What the New Structure Looks Like
The new setup includes a group led by Wang himself, called TBD Lab. Then there’s the existing FAIR team for fundamental research. Another unit will handle products and applied research, led by former GitHub CEO Nat Friedman. And finally, a whole division just for AI infrastructure, which is arguably the backbone of all this.
Meta confirmed the reorganization happened but didn’t add much color to the story. They’re keeping the details pretty close to the chest for now.
A Pattern of Aggressive Moves
This isn’t happening in a vacuum. It follows a pretty intense period where Meta has been snapping up talent from all over. We’re talking about people from OpenAI, Anthropic, Google DeepMind. Back in June, they invested a staggering $14 billion in Scale AI and basically brought its CEO, Wang, over to run the whole show.
The competition for people who can do this work is fierce. OpenAI’s Sam Altman has publicly complained about Meta offering huge packages, we’re talking up to $100 million in some cases, to pull his employees away. It’s a real arms race for brains.
And with a reshuffle like this, there’s always fallout. Rumor has it that some executives might be on their way out. There’s also talk that Meta is considering using outside AI models in its products, which would be a real shift from their usual “build it all ourselves” attitude.
Betting the Company on AI
None of this is cheap. The company’s CFO, Susan Li, recently said capital expenditures could reach $72 billion this year. A huge chunk of that is for AI infrastructure. That’s an almost unimaginable amount of money.
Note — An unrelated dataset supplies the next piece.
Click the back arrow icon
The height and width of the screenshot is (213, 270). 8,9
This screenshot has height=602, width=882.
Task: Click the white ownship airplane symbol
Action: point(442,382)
Mark Zuckerberg is clearly all in. He’s been talking non-stop about making superintelligence central to Meta’s future. In a recent post, he wrote about being extremely optimistic that it will help humanity. He also mentioned a new era of personal empowerment, though what that actually means in practice is, well, still pretty vague.
It feels like a huge gamble. They’re spending colossal sums and restructuring their entire AI operation around a concept that still feels like science fiction to a lot of people. Whether this new structure helps them get there faster, or just creates more internal complexity, remains to be seen.